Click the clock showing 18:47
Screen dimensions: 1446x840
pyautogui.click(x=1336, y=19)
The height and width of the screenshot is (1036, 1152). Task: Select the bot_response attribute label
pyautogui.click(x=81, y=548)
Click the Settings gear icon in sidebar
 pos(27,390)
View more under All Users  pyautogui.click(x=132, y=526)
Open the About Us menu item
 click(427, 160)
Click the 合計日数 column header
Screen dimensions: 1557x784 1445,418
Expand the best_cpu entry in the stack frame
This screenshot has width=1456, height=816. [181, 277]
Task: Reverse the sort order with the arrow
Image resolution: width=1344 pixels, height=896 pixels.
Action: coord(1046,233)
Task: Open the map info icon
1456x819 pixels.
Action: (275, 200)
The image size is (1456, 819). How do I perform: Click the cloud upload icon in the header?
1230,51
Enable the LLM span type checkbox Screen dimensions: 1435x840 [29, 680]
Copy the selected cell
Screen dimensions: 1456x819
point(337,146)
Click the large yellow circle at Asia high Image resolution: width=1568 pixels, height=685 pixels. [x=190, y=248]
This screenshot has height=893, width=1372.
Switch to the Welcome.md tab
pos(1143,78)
----------
PROBLEM REQUIREMENTS => Please reproduce the records above in their entirety, exactly as given.

WRITTEN SOLUTION =>
Click the clock showing 18:47
Screen dimensions: 1446x840
pyautogui.click(x=1336, y=19)
The height and width of the screenshot is (1036, 1152). Task: Select the bot_response attribute label
pyautogui.click(x=81, y=548)
Click the Settings gear icon in sidebar
 pos(27,390)
View more under All Users  pyautogui.click(x=132, y=526)
Open the About Us menu item
 click(427, 160)
Click the 合計日数 column header
Screen dimensions: 1557x784 1445,418
Expand the best_cpu entry in the stack frame
This screenshot has width=1456, height=816. [181, 277]
Task: Reverse the sort order with the arrow
Image resolution: width=1344 pixels, height=896 pixels.
Action: coord(1046,233)
Task: Open the map info icon
1456x819 pixels.
Action: (275, 200)
The image size is (1456, 819). How do I perform: Click the cloud upload icon in the header?
1230,51
Enable the LLM span type checkbox Screen dimensions: 1435x840 [29, 680]
Copy the selected cell
Screen dimensions: 1456x819
point(337,146)
Click the large yellow circle at Asia high Image resolution: width=1568 pixels, height=685 pixels. [x=190, y=248]
This screenshot has height=893, width=1372.
Switch to the Welcome.md tab
pos(1143,78)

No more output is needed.